Kenneth A. Jones, Lundbeck Research USA Inc.Follow
Megumi Hatori, Salk Institute for Biological Studies
Ludovic S. Mure, Salk Institute for Biological Studies
Jayne R. Bramley, University of Nebraska-Lincoln
Roman Artymyshyn, Lundbeck Research USA Inc.
Sang-Phyo Hong, Lundbeck Research USA Inc.
Mohammad Marzabadi, Lundbeck Research USA Inc.
Huailing Zhong, Lundbeck Research USA Inc.
Jeffrey Sprouse, Lundbeck Research USA Inc.
Quansheng Zhu, Salk Institute for Biological Studies
Andrew T. E. Hartwick, The Ohio State University
Patricia J. Sollars, University of Nebraska-LincolnFollow
Gary E. Pickard, University of Nebraska-LincolnFollow
Satchidananda Panda, Salk Institute for Biological StudiesFollow

Date of this Version

10-2013

Citation

Nat Chem Biol. 2013 October ; 9(10): 630–635. doi:10.1038/nchembio.1333.

Comments

Copyright Macmillan, Inc.

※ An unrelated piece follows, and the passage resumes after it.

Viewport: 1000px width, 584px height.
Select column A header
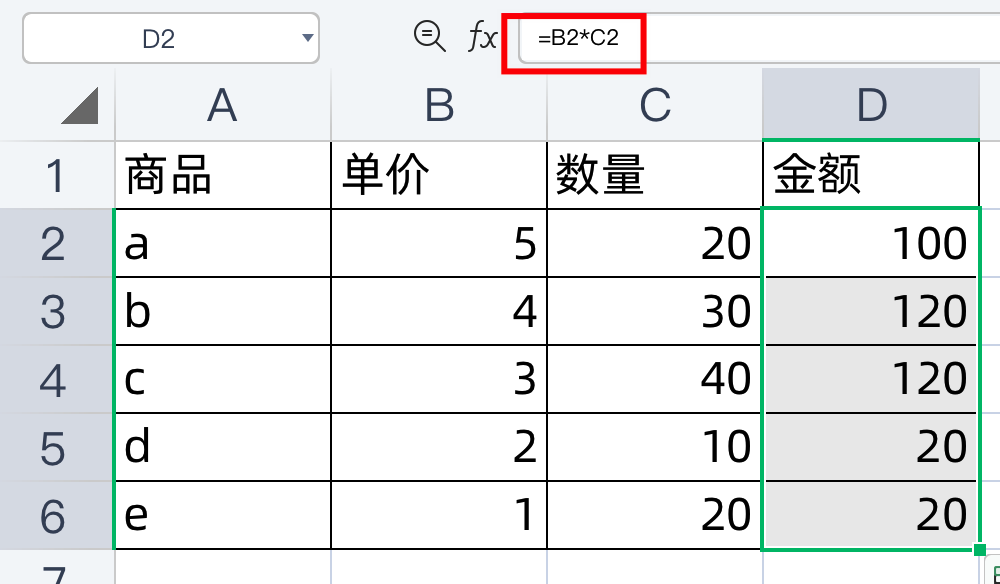pos(222,105)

Used by permission.

Abstract

Melanopsin, expressed in a subset of retinal ganglion cells, mediates behavioral adaptation to ambient light and other non-image forming photic responses. This has raised the possibility that pharmacological manipulation of melanopsin can modulate several CNS responses including photophobia, sleep, circadian rhythms and neuroendocrine function. Here we describe the identification of a potent synthetic melanopsin antagonist with in vivo activity. Novel sulfonamide compounds inhibiting melanopsin (opsinamides) compete with retinal binding to melanopsin and inhibit its function without affecting rod/cone mediated responses. In vivo administration of opsinamides to mice specifically and reversibly modified melanopsin-dependent light responses including the pupillary light reflex and light aversion. The discovery of opsinamides raises the prospect of therapeutic control of the melanopsin phototransduction system to regulate light-dependent behavior and remediate pathological conditions.